The aim of our study was to evaluate the effect of the combined administration of fluoxetine and melatonin on mood, sleep quality and body mass index in postmenopausal women.

MATERIAL AND METHODS

Patients

Sixty four women, aged 54 – 65 years (mean age 57.2 ± 4.9 years) were enrolled into the study. The patients were recruited from the Menopause Outpatient Clinic in 2007 – 2013 years. The study was conducted in Department of Clinical Nutrition and Gastroenterological Diagnostics of Medical University in Lodz (Poland) in the same time. The clinical examination included the measurement of the body height and weight used to calculate the body mass index (BMI) and psychosomatic symptoms according Greene climacteric scale.

The patients qualified for the study gave their written consent. The approval of the Bioethics Committee of the Medical University of Lodz was also obtained. The investigations were performed in accordance with the principles of the Declaration of Helsinki and according to the CONSORT guidelines for randomised trials with parallel groups.

Experimental procedures

The level of anxiety was determined using the Hamilton anxiety rating scale (HARS) and the severity of depression using the Beck depression inventory (BDI). Sleep quality was determined according to the insomnia severity index (ISI) in own modification, replacing the evaluation of the quality of life (0 – 4 scores) respectively with the 4-score assessment of the shortening of the sleeping time.

Laboratory tests comprised: blood cell count, serum levels of urea, creatinine, glucose, glycosylated hemoglobin, cholesterol, triglycerides, amylase, lipase, bilirubin, alanine and aspartate aminotransferase, thyroid stimulating hormone (TSH), 17-β-estradiol (Ortho-Clinical Diagnostics - Johnson and Johnson Co. kit) and follicle-stimulating hormone - FSH (Vitros Product antibodies).

Inclusion criteria: minimum 3 years after the menopause, increased appetite minimum 5 points in the 10-points VAS scale, overweight minimum 15% of the normal weight, low level of 17-β-estradiol and the highest level of follicle-stimulating hormone, psychological and somatic symptoms in particular anxiety, the lowest mood, insomnia, increased appetite, hunger and nocturnal epigastric pain.

Exclusion criteria: severe symptoms of anxiety (over 30 points of HARS) and depression (over 25 points of BDI scale), other mental diseases, diabetes, hypertension and other diseases requiring pharmacotherapy, the use of hormonal replacement therapy.

After the preliminary examinations the patients were randomly alloted into two groups.

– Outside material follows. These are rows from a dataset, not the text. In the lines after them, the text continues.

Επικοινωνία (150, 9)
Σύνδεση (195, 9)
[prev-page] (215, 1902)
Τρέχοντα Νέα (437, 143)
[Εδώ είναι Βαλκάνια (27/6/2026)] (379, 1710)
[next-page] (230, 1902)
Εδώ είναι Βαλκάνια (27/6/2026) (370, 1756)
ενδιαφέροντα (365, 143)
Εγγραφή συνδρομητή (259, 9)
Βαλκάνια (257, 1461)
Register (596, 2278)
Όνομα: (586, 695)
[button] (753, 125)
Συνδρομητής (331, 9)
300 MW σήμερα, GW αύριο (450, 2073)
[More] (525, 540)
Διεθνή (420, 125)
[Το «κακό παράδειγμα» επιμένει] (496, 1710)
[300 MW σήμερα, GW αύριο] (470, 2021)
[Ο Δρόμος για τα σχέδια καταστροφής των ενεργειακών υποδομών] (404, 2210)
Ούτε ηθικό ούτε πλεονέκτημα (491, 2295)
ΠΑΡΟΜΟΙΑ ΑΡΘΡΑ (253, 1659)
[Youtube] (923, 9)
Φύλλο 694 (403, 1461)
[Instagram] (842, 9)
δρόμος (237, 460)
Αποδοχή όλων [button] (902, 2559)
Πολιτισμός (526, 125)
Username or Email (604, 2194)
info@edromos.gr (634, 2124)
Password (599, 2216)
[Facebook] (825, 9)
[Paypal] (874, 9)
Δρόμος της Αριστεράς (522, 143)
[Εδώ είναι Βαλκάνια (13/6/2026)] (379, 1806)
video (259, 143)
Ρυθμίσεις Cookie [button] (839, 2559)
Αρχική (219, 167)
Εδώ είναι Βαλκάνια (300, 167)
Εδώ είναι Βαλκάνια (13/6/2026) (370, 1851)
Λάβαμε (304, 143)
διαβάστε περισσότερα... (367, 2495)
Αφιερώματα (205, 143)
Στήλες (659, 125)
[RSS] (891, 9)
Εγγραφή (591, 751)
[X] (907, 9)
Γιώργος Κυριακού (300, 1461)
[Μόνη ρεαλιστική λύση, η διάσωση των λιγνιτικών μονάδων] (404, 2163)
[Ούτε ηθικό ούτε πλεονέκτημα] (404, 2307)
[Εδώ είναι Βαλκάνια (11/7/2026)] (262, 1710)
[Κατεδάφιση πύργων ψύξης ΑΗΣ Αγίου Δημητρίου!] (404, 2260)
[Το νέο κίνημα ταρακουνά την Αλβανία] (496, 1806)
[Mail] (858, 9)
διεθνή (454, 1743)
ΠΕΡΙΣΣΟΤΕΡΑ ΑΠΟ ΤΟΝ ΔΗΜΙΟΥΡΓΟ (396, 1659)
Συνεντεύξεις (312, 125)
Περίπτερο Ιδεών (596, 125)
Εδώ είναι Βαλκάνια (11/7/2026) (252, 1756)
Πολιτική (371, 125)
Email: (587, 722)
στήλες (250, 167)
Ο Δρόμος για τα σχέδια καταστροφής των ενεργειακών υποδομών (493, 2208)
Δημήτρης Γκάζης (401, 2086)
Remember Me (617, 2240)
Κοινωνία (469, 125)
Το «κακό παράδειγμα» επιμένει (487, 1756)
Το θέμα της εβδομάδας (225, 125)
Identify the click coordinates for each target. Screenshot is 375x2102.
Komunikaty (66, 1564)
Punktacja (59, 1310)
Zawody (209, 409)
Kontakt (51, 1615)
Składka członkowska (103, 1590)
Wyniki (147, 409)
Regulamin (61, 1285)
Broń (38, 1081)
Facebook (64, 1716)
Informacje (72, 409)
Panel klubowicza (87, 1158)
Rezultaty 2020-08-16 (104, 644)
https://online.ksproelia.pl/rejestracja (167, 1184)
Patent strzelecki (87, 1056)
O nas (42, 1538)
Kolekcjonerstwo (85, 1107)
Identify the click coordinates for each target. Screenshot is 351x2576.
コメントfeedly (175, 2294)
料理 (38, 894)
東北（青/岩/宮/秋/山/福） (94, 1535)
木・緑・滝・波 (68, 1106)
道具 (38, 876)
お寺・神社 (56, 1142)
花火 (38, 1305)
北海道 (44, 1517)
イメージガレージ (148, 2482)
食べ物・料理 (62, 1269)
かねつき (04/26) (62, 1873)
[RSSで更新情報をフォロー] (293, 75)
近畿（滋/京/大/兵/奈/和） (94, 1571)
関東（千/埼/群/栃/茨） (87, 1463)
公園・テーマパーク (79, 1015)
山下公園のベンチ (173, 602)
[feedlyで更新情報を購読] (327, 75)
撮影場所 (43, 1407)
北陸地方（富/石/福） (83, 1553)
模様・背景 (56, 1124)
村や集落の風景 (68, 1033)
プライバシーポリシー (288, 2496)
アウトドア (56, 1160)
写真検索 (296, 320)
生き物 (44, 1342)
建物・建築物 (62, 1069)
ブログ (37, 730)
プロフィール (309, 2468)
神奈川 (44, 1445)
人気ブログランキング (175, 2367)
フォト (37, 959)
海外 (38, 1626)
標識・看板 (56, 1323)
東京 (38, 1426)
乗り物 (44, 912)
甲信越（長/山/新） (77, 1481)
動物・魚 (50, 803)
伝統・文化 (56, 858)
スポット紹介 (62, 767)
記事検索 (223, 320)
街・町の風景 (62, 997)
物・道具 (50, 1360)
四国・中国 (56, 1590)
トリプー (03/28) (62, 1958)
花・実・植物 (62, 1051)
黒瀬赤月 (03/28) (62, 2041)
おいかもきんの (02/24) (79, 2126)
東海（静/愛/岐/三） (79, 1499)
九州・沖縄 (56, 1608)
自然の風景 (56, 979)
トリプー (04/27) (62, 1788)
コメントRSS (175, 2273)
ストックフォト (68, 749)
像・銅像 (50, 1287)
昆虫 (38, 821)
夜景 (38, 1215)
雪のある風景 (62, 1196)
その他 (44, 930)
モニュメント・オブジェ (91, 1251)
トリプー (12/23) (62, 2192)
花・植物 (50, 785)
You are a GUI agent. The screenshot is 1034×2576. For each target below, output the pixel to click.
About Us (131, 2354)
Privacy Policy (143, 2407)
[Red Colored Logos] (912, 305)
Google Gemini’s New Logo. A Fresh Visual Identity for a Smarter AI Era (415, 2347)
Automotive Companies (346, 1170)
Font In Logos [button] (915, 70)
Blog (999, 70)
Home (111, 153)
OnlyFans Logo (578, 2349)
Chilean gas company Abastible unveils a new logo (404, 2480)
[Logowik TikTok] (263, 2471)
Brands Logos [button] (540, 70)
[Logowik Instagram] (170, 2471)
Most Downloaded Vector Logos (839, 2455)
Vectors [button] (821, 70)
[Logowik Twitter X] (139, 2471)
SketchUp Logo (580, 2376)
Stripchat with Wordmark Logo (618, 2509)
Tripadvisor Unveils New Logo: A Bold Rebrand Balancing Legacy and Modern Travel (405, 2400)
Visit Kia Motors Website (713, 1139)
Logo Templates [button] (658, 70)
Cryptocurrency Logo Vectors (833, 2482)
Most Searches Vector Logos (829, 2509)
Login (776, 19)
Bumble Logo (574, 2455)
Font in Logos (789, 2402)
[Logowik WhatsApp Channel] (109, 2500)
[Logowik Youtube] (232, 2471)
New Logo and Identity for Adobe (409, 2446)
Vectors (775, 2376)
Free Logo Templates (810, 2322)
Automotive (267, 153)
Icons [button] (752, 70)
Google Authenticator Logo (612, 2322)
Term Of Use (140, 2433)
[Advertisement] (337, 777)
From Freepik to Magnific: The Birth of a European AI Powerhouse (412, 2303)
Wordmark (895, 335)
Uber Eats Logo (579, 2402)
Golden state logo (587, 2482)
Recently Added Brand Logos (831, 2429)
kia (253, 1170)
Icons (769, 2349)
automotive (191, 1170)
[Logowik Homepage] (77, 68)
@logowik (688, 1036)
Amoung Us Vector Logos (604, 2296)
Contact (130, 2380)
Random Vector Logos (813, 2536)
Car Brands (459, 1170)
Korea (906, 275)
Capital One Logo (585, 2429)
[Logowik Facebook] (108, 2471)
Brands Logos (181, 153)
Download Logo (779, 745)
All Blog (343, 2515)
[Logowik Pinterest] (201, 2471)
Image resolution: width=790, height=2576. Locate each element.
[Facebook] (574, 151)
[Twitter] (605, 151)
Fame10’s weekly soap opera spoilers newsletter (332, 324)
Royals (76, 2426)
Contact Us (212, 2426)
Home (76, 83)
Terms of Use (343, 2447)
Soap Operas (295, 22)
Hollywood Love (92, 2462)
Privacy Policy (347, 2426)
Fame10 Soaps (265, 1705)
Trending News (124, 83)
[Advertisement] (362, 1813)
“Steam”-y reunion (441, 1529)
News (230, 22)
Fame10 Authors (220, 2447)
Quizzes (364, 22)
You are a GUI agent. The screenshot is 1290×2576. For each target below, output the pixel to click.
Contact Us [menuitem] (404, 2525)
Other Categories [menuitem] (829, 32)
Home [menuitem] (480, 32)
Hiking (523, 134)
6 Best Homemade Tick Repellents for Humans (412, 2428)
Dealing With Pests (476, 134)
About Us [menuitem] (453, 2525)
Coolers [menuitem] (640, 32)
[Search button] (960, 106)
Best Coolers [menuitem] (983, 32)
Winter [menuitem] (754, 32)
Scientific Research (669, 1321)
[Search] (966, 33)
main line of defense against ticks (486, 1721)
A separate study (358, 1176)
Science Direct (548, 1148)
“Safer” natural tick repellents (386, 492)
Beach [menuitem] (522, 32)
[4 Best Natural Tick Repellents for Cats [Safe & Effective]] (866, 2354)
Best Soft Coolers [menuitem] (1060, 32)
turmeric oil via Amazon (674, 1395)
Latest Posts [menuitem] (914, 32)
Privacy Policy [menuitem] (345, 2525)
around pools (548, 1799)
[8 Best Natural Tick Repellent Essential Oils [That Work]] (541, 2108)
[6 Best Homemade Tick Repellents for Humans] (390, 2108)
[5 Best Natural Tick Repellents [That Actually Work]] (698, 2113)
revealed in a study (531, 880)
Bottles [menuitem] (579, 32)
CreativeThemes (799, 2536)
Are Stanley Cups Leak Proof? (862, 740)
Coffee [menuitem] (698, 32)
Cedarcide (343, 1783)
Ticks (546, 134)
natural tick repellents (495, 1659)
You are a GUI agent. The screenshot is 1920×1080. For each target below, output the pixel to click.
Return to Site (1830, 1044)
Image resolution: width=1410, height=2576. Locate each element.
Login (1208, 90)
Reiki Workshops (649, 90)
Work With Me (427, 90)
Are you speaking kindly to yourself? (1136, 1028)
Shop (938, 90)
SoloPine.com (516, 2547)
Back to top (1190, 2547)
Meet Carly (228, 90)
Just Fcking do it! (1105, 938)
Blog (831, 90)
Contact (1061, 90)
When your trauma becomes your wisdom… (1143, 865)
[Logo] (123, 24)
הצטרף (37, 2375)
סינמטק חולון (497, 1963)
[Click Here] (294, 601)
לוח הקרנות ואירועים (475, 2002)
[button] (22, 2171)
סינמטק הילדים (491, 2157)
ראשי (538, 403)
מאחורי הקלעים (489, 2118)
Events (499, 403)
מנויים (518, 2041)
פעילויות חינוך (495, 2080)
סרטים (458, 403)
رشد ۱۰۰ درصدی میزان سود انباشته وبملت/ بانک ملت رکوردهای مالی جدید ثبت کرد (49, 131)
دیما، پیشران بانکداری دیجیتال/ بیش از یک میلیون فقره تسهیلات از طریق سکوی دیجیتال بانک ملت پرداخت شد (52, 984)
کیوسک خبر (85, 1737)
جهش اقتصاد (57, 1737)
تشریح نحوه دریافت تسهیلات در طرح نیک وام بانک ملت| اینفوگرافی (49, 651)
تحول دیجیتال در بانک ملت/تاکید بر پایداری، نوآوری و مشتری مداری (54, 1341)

Group I (n = 30) was administered for 6 months fluoxetine (1 × 20 mg in the morning) and placebo (in the evening) and group II (n = 34) fluoxetine (1 × 20 mg in the morning), and melatonin (5 mg in the evening). Packs of drugs were prepared by one of the physicians in Department of Clinical Nutrition and the blinded nurse delivered it to patients. Furthermore, a standardized diets of 1500 kcal were recommended; diets were prepared using ALIANT programme. The follow-up appointments were scheduled at week 2, 4, 8, 12, 16, 20 and 24. The extended tests were performed before and 12 and 24 weeks after the treatment and they included the assessment of the level of anxiety and depression, quality of sleep and BMI.

Statistical analysis

The statistical analysis was conducted by the Mann-Whitney test because the distribution of the most initial values of parameters in both groups were showed. ANOVA Friedman test was used to compare mean results of these groups in the time intervals. The results are presented as mean values and standard deviations. Calculations were performed with STATISTICA 9.1 software (AxAP106E735914191-F license, StatSoft Inc., Cracow, Poland).

RESULTS

General characteristic of postmenopausal woman in both groups is presented in Table 1. Another results of laboratory tests were contained in normal limits.

Table 1. General characteristics and initial results of women enrolled in the study.
Table 1
Group I: patients taking fluoxetine and placebo; Group II: patients taking fluoxetine and melatonin; differences statistically insignificant.
BMI - body mass index, HARS - Hamilton anxiety scale, BDI - Beck depression inventory, ISI - insomnia severity index, FSH - follicle-stimulating hormone.

Both evaluated drugs, fluoxetine and melatonin, appeared to be effective in the treatment of emotional disorders in the investigated groups of women.

Antianxiety efficacy of the applied agents was similar in both groups. In patients taking fluoxetine with placebo (group I) the level of anxiety decreased from 23.5 ± 3.6 points to 18.4 ± 3.4 points after 12 weeks (P < 0.05) and to 13.1 ± 3.2 points after 24 weeks (P < 0.001).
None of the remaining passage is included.